お返事ありがとうございます。私も厳冬の本栖湖でStillWaterを振り回していた昔を思い出しました。けれど9月末をもって番手の低いロッドはしまうものだと思っていたのでC&R区間での釣りがあったとは・・・。寒河江川は鮎用に年券を持ってるのですが10月もできたのですね。来年は行ってみます。

うちのカミさんは、先週、一年を経て2度目の手術を東京で受けてきたところで、根治を信じてこれから放射線治療を受けるところです。
2度とも発見が早く、鱒で言えばリリースサイズの腫瘍。神が見逃してくれることを祈るばかりです。まぁ、夫はサイズにかかわらずリリースしているので、神もそうあるべきだと思いますがね(^^;
些細な風邪にも油断できない季節、遠方での治療はご負担も大きいでしょうが成果も大きいはずです。奥様とともにご自愛ください。ご回復を心からお祈りしています。
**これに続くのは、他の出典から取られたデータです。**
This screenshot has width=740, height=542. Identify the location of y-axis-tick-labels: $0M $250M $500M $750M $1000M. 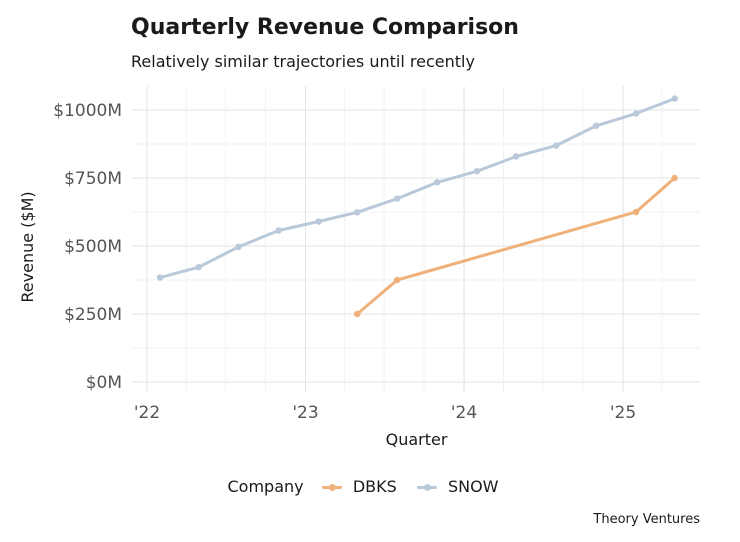
(88, 247).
投稿: 川の名は | 2008/11/28 12:18

 川の名はさん、コメントに感謝です。
その後、奥様の具合は如何でしょうか?

 一昨日は日帰りで、療養中のカミさんと静岡・三島の病院まで診察を受けに出掛けてましたが、暖かい筈の三島でも冷たい富士おろしの風が吹いており、荒雄川同様の寒さが身に凍みました。

本格的な冬に向かい、カミさんの治療は日々の体調を見ながら手術へと向かって辛い治療が続いて行く状況ですが、そんな中、僅かな時間でも自分を釣りに送り出してくれるカミさんの心遣いに深く感謝しながら、この11月、初冬の川辺に立ち続けていました。

 荒雄の禁漁まで残すところあと数日、初冬の夕暮れに起こる鱒達のライズシーンを思い浮かべながら、また釣り旅の支度に取り掛かろうと思います。

 川の名はさんの良い釣り旅を祈っています。
どうぞ、またお立ち寄り下さい。

投稿: 管理人・Nob | 2008/11/27 21:36

まだこの時期でも釣りができるのですね。しかし、いつもながら見事な鱒を仕留められますね〜。今期もう一度ぐらい行かれるのでしょうか。その情熱がうらやましいです。